- _PROBLEM STATEMENT_: Would you set down every entry again, exactly as written?

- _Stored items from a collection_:
= = = = =
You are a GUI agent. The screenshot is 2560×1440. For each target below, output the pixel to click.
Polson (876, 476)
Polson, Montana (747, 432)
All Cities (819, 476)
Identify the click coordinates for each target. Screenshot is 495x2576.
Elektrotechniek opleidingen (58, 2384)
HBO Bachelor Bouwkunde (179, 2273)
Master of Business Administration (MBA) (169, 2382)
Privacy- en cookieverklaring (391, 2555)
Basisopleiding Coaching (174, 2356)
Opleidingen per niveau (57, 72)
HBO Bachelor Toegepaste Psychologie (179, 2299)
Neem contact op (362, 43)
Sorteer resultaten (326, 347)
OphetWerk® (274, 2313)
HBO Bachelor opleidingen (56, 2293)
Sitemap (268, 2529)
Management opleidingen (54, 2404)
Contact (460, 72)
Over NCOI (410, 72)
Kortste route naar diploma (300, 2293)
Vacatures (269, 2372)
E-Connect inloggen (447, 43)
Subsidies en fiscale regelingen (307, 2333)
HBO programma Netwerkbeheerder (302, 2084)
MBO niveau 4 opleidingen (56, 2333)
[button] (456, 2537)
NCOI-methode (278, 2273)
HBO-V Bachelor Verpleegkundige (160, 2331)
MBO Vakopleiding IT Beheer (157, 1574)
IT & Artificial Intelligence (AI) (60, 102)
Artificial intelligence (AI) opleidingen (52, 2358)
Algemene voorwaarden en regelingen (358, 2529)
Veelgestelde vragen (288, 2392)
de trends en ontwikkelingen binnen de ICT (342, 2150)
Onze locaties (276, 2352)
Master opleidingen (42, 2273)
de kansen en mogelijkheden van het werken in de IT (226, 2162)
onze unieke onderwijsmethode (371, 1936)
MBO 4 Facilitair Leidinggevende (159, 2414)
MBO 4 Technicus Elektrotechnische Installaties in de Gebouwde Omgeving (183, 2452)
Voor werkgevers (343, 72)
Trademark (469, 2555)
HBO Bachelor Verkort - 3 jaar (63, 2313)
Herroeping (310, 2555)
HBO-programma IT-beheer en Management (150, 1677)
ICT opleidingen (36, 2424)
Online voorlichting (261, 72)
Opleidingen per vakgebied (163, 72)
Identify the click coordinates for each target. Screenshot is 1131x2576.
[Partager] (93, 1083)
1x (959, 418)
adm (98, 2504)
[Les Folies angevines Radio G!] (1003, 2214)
= = = = =
- _WRITTEN RESPONSE_:
You are a GUI agent. The screenshot is 2560×1440. For each target below, output the pixel to click.
Polson (876, 476)
Polson, Montana (747, 432)
All Cities (819, 476)
Identify the click coordinates for each target. Screenshot is 495x2576.
Elektrotechniek opleidingen (58, 2384)
HBO Bachelor Bouwkunde (179, 2273)
Master of Business Administration (MBA) (169, 2382)
Privacy- en cookieverklaring (391, 2555)
Basisopleiding Coaching (174, 2356)
Opleidingen per niveau (57, 72)
HBO Bachelor Toegepaste Psychologie (179, 2299)
Neem contact op (362, 43)
Sorteer resultaten (326, 347)
OphetWerk® (274, 2313)
HBO Bachelor opleidingen (56, 2293)
Sitemap (268, 2529)
Management opleidingen (54, 2404)
Contact (460, 72)
Over NCOI (410, 72)
Kortste route naar diploma (300, 2293)
Vacatures (269, 2372)
E-Connect inloggen (447, 43)
Subsidies en fiscale regelingen (307, 2333)
HBO programma Netwerkbeheerder (302, 2084)
MBO niveau 4 opleidingen (56, 2333)
[button] (456, 2537)
NCOI-methode (278, 2273)
HBO-V Bachelor Verpleegkundige (160, 2331)
MBO Vakopleiding IT Beheer (157, 1574)
IT & Artificial Intelligence (AI) (60, 102)
Artificial intelligence (AI) opleidingen (52, 2358)
Algemene voorwaarden en regelingen (358, 2529)
Veelgestelde vragen (288, 2392)
de trends en ontwikkelingen binnen de ICT (342, 2150)
Onze locaties (276, 2352)
Master opleidingen (42, 2273)
de kansen en mogelijkheden van het werken in de IT (226, 2162)
onze unieke onderwijsmethode (371, 1936)
MBO 4 Facilitair Leidinggevende (159, 2414)
MBO 4 Technicus Elektrotechnische Installaties in de Gebouwde Omgeving (183, 2452)
Voor werkgevers (343, 72)
Trademark (469, 2555)
HBO Bachelor Verkort - 3 jaar (63, 2313)
Herroeping (310, 2555)
HBO-programma IT-beheer en Management (150, 1677)
ICT opleidingen (36, 2424)
Online voorlichting (261, 72)
Opleidingen per vakgebied (163, 72)
Identify the click coordinates for each target. Screenshot is 1131x2576.
[Partager] (93, 1083)
1x (959, 418)
adm (98, 2504)
[Les Folies angevines Radio G!] (1003, 2214)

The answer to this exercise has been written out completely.